Dr. Nicola Mercer, Medical Officer of Health, updated the Board on:
COVID-19 Impacts on Public Health
The COVID-19 response has impacted Public Health substantially. Most programs, outside of essential functions, ceased and staff and nurses have been deployed to new COVID-19 response roles. Financially, the cost savings of ceasing programs has not outweighed the cost of the response, which is close to $1 million so far. The ministry has set aside $100 million for Ontario’s public health COVID-19 related costs, and WDGPH will be submitting our costs at the end of Q2. The amount of reimbursement, which is expected in Q3, is yet to be determined (i.e., dollar-for-dollar or a portion). WDGPH is currently looking at what our recovery plan will entail, including recovering programs in a safe way, moving to a virtual platform where appropriate, determining how to provide in-person care and adapting to the new COVID-19 reality from a healthcare perspective.
Locally, the latest provincial testing strategy has not impacted WDG as much as other areas of Ontario, as we have had broad testing criteria and did not require a referral. However, with the addition of asymptomatic testing, volumes at our three area Assessment Centres (ACs) have increased, with Guelph and Orangeville completing approximately 200 tests per day. The Guelph AC has also started to assess and treat patients with other respiratory conditions. ACs are a very important part of the testing strategy as the province reopens, and they are prepared for a long-term COVID-19 response.

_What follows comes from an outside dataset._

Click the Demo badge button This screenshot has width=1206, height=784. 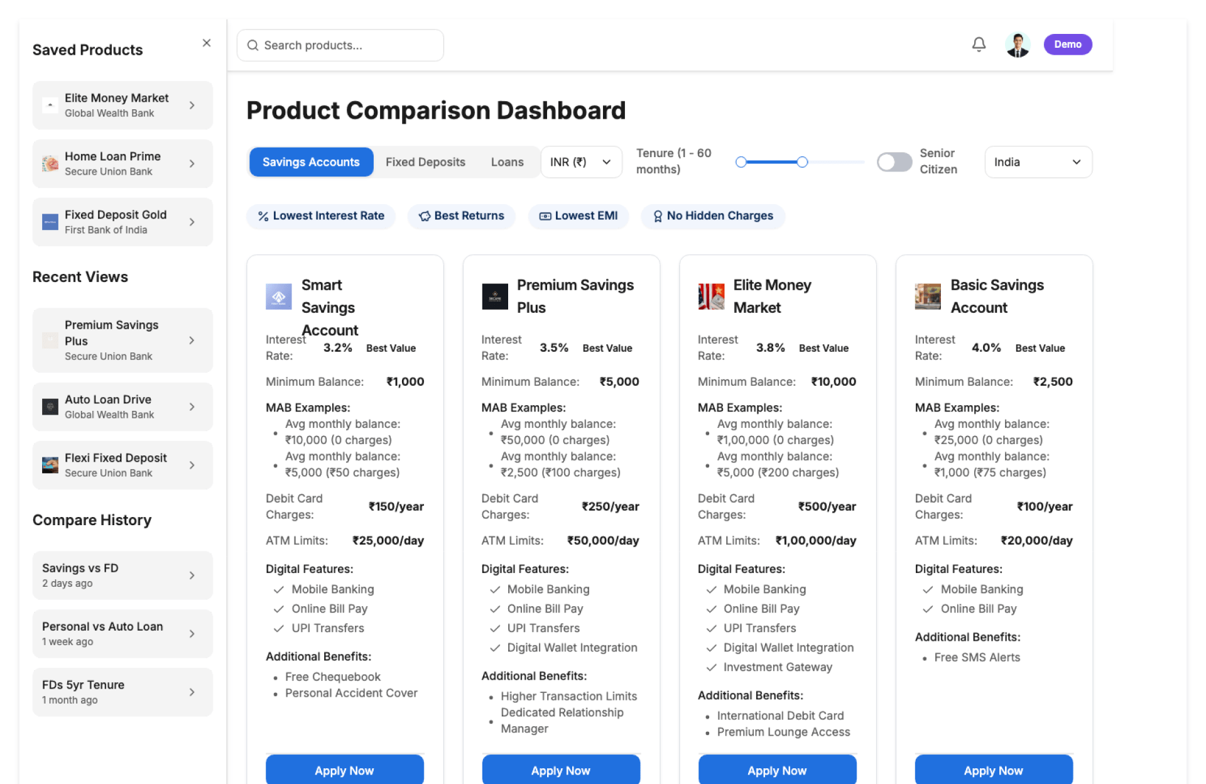click(x=1067, y=45)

Restarting the economy is incredibly important for population health, and Public Health is not advocating for the economy to remain shut down. There is currently no regional reopening strategy, however local MOH’s input will help enhance and localize any future reopening plan, alongside the province. What works in one area may not work in another. The MOH is unable to override provincial closures orders, however, the MOH can order more restrictive measures if transmissions in an area increase. The goal is for a safe reopening where people can get back to work and stay healthy.
Childcare is an important part of reopening and allowing people to return to work. There are many challenges with this currently. Schools are closed, with a tentative plan to open in September. Emergency childcare centres are open, but with restrictions. The ministry released guidance for day camps, which are permitted to run this summer, but with many restrictions and requirements, resulting in many day camps choosing not to open. Due to these challenges, there is an increased demand for alternative childcare options, and public health will be advising on a broader childcare strategy to help get people back to work.
Good news story
During the pandemic, Public Health has seen a remarkable decrease in infectious diseases including STIs, STDs and the flu.